▶ [Task prompt]:
Copy down these lines exactly, starting with the line that contains "Given: Click the 45.0 km/h max speed" and ending with the line that contains "click(x=813, y=326)".

§

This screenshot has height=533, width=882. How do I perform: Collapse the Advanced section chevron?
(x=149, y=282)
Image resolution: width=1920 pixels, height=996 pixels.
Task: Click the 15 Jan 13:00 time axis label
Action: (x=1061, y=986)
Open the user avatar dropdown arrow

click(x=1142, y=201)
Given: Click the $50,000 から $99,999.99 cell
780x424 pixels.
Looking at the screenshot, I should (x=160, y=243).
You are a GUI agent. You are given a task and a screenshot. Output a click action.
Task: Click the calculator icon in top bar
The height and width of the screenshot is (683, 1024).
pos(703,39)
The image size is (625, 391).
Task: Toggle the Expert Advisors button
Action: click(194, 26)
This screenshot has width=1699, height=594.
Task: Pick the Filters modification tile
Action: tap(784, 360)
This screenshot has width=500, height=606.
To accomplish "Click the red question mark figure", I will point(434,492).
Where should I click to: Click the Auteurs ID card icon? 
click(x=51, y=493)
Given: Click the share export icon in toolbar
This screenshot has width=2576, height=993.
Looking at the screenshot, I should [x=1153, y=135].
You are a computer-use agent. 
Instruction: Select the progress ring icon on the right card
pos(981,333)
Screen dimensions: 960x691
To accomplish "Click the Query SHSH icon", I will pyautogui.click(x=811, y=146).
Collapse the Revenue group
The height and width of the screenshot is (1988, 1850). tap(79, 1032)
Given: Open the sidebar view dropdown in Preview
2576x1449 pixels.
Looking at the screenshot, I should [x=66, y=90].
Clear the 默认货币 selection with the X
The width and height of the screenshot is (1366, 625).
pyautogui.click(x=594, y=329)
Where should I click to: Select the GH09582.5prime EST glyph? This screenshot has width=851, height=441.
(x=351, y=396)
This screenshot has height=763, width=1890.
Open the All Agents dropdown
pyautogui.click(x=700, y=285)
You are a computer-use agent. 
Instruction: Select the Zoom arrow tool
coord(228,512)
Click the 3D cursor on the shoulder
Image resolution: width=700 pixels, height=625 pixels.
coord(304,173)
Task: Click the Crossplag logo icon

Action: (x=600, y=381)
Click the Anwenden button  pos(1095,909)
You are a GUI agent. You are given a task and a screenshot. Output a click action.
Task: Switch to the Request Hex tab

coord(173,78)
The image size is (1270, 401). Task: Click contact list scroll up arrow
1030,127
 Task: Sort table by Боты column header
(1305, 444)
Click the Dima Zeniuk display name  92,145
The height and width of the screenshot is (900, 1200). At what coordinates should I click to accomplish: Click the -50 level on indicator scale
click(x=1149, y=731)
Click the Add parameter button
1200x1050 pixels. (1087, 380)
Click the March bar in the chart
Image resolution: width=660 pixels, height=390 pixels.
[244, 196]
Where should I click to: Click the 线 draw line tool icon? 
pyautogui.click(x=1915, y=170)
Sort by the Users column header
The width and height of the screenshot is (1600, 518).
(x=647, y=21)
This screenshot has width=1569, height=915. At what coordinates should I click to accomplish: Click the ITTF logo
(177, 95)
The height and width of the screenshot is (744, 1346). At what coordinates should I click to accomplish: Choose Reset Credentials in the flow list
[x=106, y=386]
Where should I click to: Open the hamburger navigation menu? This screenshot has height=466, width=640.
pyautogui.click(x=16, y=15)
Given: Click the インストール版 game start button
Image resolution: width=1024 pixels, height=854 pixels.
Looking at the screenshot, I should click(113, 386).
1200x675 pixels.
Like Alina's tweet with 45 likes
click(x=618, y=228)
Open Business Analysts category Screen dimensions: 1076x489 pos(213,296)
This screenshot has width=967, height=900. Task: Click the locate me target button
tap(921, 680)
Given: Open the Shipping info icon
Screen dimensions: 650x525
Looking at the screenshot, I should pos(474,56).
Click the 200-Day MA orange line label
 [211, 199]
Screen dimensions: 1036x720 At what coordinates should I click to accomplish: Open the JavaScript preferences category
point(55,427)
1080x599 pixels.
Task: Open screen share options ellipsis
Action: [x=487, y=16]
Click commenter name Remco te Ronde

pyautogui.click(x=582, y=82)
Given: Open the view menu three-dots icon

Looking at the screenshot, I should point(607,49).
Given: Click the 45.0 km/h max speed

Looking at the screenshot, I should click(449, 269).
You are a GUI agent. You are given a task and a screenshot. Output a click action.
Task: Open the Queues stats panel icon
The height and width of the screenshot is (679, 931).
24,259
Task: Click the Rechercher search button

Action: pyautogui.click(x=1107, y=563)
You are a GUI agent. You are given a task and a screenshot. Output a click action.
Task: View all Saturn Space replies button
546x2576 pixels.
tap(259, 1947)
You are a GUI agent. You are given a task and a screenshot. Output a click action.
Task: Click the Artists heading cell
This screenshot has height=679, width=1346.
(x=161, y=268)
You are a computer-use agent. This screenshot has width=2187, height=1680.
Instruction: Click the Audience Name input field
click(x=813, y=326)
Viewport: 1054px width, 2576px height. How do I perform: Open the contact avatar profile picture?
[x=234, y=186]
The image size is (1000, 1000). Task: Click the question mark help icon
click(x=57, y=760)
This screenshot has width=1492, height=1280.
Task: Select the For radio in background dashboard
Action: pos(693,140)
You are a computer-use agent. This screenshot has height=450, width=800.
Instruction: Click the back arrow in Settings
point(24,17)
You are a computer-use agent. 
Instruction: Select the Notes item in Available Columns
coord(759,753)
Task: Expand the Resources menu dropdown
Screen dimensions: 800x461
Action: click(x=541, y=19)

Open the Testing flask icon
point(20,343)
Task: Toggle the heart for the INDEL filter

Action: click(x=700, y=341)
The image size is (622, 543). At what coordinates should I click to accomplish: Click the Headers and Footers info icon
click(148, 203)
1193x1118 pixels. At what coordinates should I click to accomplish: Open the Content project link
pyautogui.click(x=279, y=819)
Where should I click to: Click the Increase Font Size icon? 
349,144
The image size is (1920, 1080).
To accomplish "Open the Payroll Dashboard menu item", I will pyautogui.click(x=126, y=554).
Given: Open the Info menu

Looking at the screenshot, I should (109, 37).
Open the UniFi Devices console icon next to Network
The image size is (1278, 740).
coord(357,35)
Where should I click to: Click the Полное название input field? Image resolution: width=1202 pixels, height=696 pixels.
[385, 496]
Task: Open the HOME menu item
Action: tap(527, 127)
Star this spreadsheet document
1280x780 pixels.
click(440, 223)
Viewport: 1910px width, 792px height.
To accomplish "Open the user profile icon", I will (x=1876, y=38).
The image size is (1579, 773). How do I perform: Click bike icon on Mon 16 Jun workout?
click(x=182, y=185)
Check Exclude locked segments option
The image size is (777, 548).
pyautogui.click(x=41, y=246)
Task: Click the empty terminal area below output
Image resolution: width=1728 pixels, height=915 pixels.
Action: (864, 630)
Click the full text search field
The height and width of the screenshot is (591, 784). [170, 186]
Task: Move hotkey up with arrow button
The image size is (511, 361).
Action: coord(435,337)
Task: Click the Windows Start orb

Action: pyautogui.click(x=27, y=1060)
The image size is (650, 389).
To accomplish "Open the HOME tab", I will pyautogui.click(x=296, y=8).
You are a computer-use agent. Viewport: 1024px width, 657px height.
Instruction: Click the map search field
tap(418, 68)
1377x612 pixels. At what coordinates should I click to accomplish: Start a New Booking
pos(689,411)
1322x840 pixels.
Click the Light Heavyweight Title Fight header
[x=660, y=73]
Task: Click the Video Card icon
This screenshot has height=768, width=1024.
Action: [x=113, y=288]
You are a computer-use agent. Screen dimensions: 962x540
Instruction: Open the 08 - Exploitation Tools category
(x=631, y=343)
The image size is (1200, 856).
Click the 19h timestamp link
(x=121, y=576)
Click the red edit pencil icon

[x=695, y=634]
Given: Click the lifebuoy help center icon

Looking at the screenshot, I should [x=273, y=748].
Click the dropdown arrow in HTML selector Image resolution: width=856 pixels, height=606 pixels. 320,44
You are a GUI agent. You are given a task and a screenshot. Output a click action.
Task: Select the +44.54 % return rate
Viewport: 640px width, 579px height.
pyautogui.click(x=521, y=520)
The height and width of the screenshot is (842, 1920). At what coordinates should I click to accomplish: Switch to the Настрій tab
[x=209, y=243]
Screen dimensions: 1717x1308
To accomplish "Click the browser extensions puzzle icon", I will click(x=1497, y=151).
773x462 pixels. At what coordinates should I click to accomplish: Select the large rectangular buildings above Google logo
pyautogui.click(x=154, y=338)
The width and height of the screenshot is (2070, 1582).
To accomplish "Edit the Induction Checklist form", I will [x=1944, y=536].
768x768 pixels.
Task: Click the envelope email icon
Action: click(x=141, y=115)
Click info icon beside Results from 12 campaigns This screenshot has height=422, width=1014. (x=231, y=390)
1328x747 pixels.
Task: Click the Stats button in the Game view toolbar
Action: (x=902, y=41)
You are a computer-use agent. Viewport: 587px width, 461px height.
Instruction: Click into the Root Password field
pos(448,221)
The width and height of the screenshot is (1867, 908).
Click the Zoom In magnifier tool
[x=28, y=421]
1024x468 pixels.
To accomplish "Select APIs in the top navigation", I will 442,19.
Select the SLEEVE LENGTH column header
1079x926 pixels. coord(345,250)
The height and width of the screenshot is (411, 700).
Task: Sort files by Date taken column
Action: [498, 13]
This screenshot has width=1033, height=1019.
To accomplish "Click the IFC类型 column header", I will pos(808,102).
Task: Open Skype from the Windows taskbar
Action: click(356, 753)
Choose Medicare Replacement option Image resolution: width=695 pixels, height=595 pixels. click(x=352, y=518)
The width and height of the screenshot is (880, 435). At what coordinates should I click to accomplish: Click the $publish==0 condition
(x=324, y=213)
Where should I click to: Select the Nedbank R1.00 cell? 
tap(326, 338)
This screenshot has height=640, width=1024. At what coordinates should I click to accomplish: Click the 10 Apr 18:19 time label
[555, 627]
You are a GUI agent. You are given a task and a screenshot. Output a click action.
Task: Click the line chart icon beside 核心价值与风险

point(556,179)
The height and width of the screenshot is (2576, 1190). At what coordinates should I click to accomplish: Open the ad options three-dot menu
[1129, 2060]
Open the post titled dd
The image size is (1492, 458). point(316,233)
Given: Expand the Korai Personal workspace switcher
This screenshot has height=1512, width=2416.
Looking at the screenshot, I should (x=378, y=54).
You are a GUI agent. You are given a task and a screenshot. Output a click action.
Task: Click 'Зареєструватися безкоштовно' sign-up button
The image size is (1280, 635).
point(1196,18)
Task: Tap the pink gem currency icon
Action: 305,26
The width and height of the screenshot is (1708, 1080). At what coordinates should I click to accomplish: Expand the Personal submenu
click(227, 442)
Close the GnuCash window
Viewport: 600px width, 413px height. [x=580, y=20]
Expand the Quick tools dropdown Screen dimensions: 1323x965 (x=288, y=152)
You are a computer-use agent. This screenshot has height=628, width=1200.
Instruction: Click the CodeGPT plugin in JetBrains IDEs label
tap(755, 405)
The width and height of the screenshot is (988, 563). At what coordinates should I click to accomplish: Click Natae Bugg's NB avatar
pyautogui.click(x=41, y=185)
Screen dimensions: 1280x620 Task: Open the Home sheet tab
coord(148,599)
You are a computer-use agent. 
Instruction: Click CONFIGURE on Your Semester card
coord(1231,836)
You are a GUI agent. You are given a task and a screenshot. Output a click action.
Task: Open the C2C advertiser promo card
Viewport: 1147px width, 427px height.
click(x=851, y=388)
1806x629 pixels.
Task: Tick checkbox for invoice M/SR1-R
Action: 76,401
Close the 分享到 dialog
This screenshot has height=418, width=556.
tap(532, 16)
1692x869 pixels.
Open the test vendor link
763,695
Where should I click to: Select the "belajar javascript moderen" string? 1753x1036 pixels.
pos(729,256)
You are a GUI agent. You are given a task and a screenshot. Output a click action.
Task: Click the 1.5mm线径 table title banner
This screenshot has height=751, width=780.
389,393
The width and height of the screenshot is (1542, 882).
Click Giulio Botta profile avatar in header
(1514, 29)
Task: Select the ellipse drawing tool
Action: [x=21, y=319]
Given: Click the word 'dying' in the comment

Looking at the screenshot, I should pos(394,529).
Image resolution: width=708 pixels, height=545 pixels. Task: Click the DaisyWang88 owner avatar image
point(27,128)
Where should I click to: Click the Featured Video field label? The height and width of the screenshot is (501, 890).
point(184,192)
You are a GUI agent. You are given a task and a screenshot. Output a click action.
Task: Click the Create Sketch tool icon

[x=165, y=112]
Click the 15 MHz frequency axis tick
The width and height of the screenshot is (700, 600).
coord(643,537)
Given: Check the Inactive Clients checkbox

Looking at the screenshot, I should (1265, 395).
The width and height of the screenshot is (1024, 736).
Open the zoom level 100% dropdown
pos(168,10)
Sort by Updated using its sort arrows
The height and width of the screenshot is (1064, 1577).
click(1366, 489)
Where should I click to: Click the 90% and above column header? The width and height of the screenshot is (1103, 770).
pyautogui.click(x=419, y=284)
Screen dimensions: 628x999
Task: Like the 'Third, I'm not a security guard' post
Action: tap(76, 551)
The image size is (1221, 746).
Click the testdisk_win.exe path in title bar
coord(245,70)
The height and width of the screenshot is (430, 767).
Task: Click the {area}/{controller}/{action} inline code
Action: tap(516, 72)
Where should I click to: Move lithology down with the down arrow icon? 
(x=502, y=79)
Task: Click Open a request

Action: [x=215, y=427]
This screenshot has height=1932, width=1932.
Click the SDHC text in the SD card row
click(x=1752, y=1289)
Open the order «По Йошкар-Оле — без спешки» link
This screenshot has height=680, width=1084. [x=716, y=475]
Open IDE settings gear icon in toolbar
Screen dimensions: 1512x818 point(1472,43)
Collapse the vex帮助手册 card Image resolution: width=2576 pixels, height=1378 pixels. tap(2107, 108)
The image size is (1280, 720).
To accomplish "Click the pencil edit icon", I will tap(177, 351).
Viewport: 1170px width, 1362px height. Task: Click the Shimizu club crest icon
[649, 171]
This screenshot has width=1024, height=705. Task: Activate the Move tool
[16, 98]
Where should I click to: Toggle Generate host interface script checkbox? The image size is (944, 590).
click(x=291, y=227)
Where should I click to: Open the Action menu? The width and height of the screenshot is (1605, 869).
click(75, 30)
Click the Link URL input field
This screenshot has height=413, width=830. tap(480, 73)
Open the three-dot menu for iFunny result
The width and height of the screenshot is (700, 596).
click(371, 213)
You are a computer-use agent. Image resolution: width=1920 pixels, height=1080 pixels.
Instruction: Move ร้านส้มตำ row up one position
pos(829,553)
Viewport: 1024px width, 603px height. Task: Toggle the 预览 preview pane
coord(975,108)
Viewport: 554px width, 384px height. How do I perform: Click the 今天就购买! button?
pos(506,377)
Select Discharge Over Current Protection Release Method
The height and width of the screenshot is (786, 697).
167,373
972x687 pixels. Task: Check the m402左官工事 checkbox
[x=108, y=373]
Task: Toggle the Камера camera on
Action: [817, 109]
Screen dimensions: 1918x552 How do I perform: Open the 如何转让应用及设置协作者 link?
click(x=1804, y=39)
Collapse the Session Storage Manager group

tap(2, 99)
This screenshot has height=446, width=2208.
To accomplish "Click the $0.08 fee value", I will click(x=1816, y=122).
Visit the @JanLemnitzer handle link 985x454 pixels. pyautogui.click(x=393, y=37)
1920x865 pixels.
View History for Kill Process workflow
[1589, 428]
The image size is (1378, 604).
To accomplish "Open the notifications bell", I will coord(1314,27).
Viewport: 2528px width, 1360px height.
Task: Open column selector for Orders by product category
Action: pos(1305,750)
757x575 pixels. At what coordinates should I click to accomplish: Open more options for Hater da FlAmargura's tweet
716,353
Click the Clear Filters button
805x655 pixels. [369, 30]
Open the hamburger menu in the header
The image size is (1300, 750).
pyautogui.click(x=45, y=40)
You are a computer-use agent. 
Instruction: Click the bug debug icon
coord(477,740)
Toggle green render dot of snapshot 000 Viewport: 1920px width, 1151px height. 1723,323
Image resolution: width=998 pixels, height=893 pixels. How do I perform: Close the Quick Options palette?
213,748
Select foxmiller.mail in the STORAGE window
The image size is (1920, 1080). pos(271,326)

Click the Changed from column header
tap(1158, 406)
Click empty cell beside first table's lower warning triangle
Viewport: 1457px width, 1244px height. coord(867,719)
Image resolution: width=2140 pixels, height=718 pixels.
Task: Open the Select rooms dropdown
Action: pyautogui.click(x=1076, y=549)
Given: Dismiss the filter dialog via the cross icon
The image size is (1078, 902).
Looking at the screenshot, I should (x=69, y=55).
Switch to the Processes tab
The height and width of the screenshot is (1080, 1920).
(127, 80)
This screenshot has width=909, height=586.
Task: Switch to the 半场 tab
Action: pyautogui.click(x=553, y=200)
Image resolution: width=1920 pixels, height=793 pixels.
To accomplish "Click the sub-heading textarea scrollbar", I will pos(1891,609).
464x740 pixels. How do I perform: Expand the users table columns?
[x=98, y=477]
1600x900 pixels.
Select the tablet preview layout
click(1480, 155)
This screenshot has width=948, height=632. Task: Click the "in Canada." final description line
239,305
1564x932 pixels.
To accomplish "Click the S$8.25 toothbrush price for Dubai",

§

▶ [Solution to this problem]:
Given: Click the 45.0 km/h max speed

Looking at the screenshot, I should click(449, 269).
You are a GUI agent. You are given a task and a screenshot. Output a click action.
Task: Open the Queues stats panel icon
The height and width of the screenshot is (679, 931).
24,259
Task: Click the Rechercher search button

Action: pyautogui.click(x=1107, y=563)
You are a GUI agent. You are given a task and a screenshot. Output a click action.
Task: View all Saturn Space replies button
546x2576 pixels.
tap(259, 1947)
You are a GUI agent. You are given a task and a screenshot. Output a click action.
Task: Click the Artists heading cell
This screenshot has height=679, width=1346.
(x=161, y=268)
You are a computer-use agent. This screenshot has width=2187, height=1680.
Instruction: Click the Audience Name input field
click(x=813, y=326)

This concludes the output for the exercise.